Exercise brief
Transcribe every entry word for word, leaving out all images.

Given information
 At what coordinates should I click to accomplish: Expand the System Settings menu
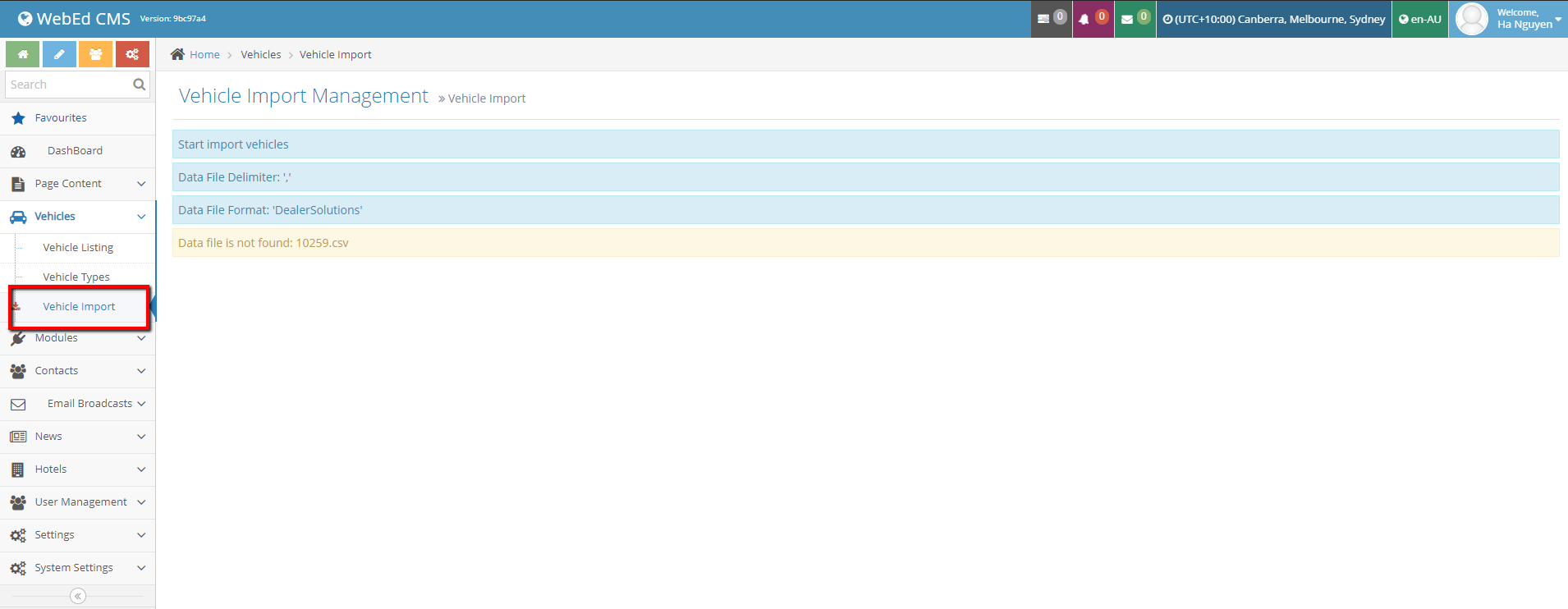pyautogui.click(x=78, y=568)
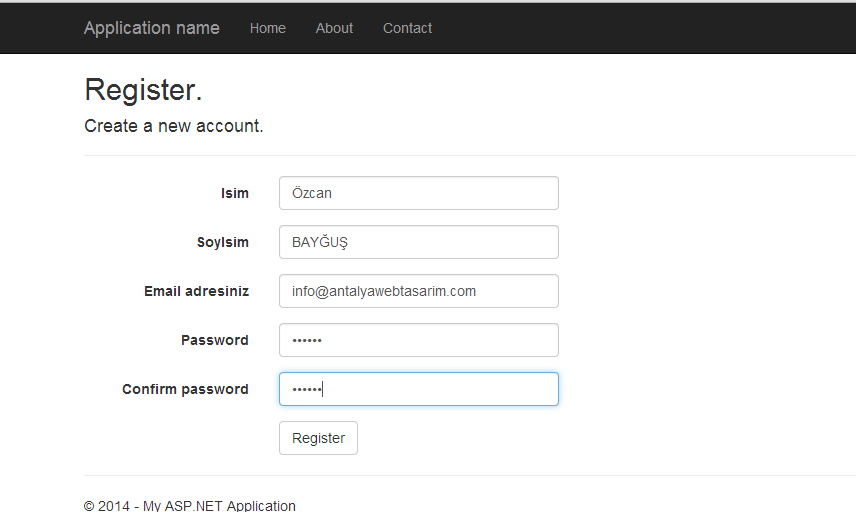856x512 pixels.
Task: Click the Confirm password label
Action: [x=185, y=389]
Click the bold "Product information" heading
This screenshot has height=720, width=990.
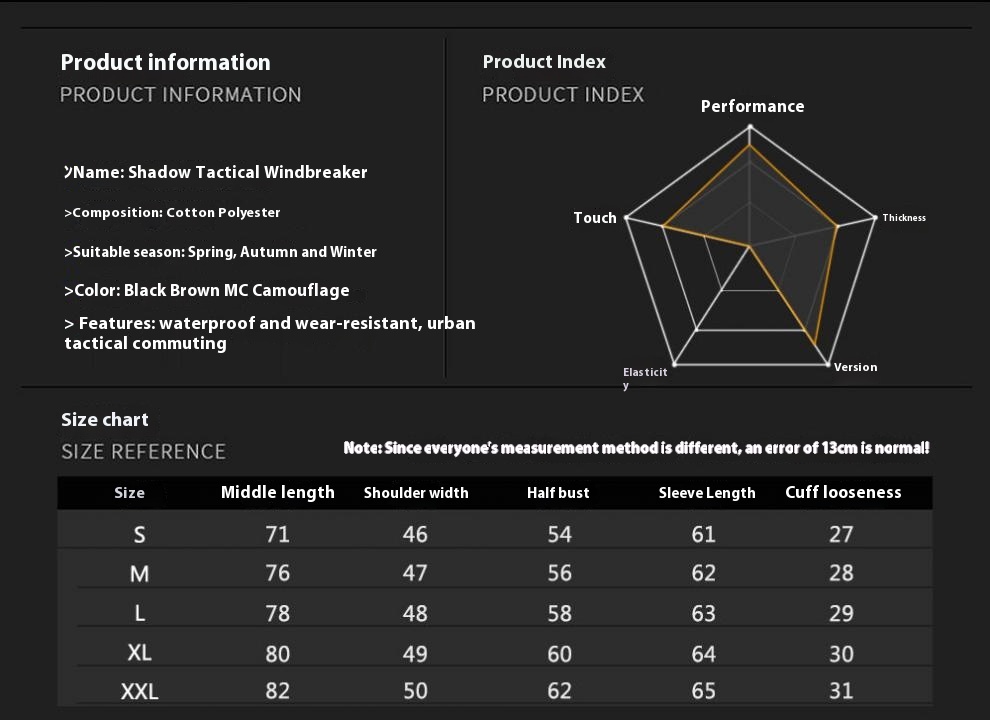[x=165, y=62]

Expected answer
 At what coordinates should I click to accomplish: Expand the System Settings menu
pyautogui.click(x=78, y=568)
856x512 pixels.
Task: Click the Confirm password label
Action: [x=185, y=389]
Click the bold "Product information" heading
This screenshot has height=720, width=990.
[x=165, y=62]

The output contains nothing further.